(106d) Improving the Reusability of Machine Learning Models for Materials

Machine learning models have proven useful in a variety of chemical and materials applications. However, one drawback of these models is that they are often geared to a particular application, and thus a new model must be created for a new application. This is particularly noticeable in applications that feature guest-host interactions, broadly defined, as there is a huge combinatorial challenge in considering many possible guests and many possible hosts. For example, this combinatorial challenge applies to catalysis, adsorption, doping, and intercalation. In this work, we develop and apply strategies to improve the generality and reusability of machine learning models.

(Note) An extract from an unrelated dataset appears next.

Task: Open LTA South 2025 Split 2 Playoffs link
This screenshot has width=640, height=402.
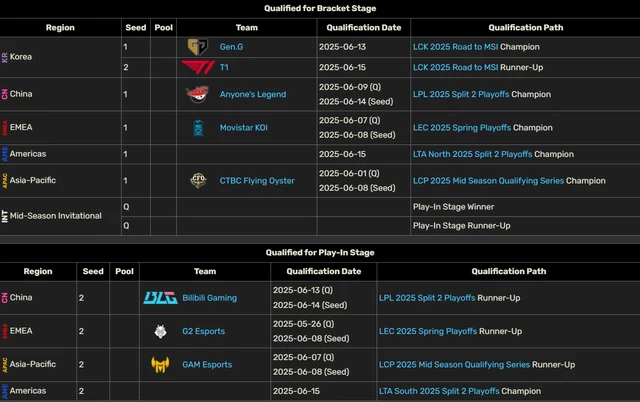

We have developed a machine-learning architecture that takes advantage of inherent aspects of chemical systems, and is particularly geared towards those that feature guest-host interactions. This framework partially decouples the guests from the hosts by introducing intermediate variables, which are a set of implicit host properties that control how the host interacts with all guests. These intermediate variables are learned during the fitting process. We create separate sub-models for different host elements for predicting these intermediate variables, and separate sub-models for how different guests respond to these host variables. The sub-models are all fit simultaneously. Our framework takes advantage of the fact that elements are discrete entities, and greatly simplifies the huge combinatorial challenge of considering many possible guests and many possible hosts. We apply this framework to multiple datasets and show how it can be used to improve the efficiency and accessibility of initial screening in a variety of applications.